Al niño hay que advertirle de los riesgos que entraña la conducta temeraria y enseñarle que más vale ser prudente que pasarse de valiente

¿Cuándo el miedo que pueda sentir un niño deja de ser ‘normal’ y se convierte en motivo de consulta con un profesional?

Unos miedos ahorran malos tragos y son saludables, el temor a las alturas impide asomarse atolondradamente al balcón o al precipicio con riesgo de despeñarse y caer al vacío. Otros causan sufrimiento sin justificación y son estériles, el miedo a la oscuridad obsequia con noches toledanas a la familia. Antes de solicitar la ayuda del psicólogo, conviene plantearse varias preguntas. Primera, ¿la situación temida es una amenaza real? Acercarse distraídamente a un acantilado encierra peligro, apagar la luz para dormir es completamente inocuo. Segunda, ¿la reacción del niño es desproporcionada? Es común ponerse algo nervioso en el examen, es exagerado quedarse completamente en blanco a pesar de ir bien preparado. 

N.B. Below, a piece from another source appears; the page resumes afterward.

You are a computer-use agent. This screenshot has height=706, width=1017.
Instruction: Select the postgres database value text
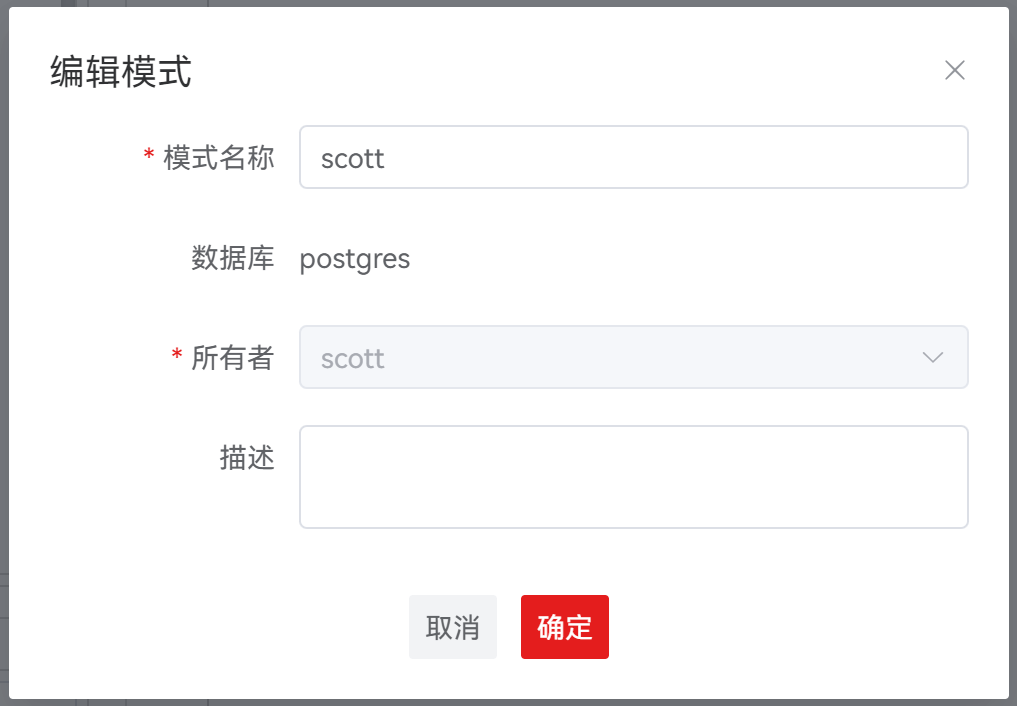[x=355, y=259]
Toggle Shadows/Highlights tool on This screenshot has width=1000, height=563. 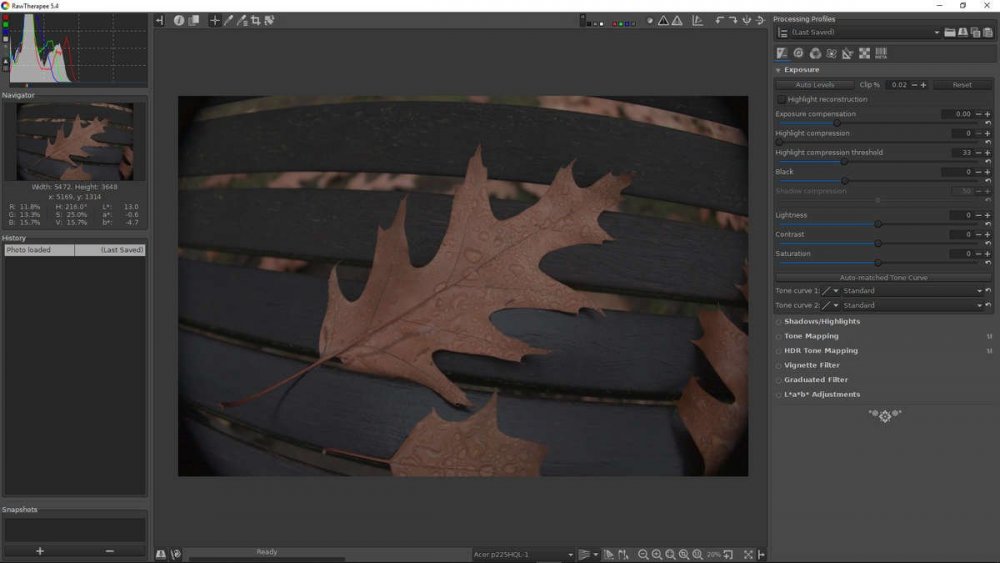point(778,322)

Tercera, ¿el miedo provoca malestar intenso, interfiere el desarrollo del niño o altera el funcionamiento familiar? Si sigue a la mamá por toda la casa como su sombra coartando la libertad de movimiento de la madre, si es objeto de burla en el colegio porque llora añorando regresar a casa, si se frustra por no atreverse a asistir con sus primos a la fiesta del pijama, si se niega a ir de excursión un fin de semana con el colegio por no dormir lejos del hogar, si la mamitis es un obstáculo en el día a día, entonces no hay que dudar: coge el móvil y solicita cita con el experto.

¿Qué técnicas psicológicas se podrían emplear en ese caso?

Los niños superan el miedo de la mano de sus padres. El pequeño consigue adentrarse poco a poco en el mar, una pavorosa extensión de agua dispuesta a tragárselo, provisto del salvavidas y aferrado como una lapa a la madre, que disipa sus temores. Sin embargo, los miedos que pasan de castaño oscuro requieren la ayuda del profesional, que cuenta con un amplio arsenal terapéutico descrito en el libro: cuentos, filmaciones, señales de seguridad, demostraciones, juegos, relajación, mentalización y un largo etcétera, para lograr la victoria sobre el miedo desadaptador.

¿Es el miedo diferente en niños y en niñas?

Sin entrar al detalle, los problemas emocionales, ansiedad y depresión, son femeninos; los conductuales, transgresión de normas y agresión física, masculinos. Las niñas puntúan más alto en los test de miedos. Los casos de fobia son el doble de frecuentes en las mujeres, especialmente a los animales, a las alturas, a fenómenos naturales como las tormentas o el agua y a espacios cerrados como los ascensores o los aviones. Aunque la razón última no es bien conocida, la concurrencia de factores biológicos y culturales cobra fuerza. 

En los mamíferos superiores, y en otras especies, el macho segrega más testosterona, hormona que favorece el aumento de la masa muscular y ósea, confiriendo mayor complexión y mejor dotación para la lucha y el ataque. Por otro lado, en la educación tradicional, los padres tienden a ser más permisivos y tolerantes con las manifestaciones de miedo de las niñas, el mal denominado sexo débil. A la vista de los cambios sociales, cabría plantearse si la brecha de género se reducirá en el futuro.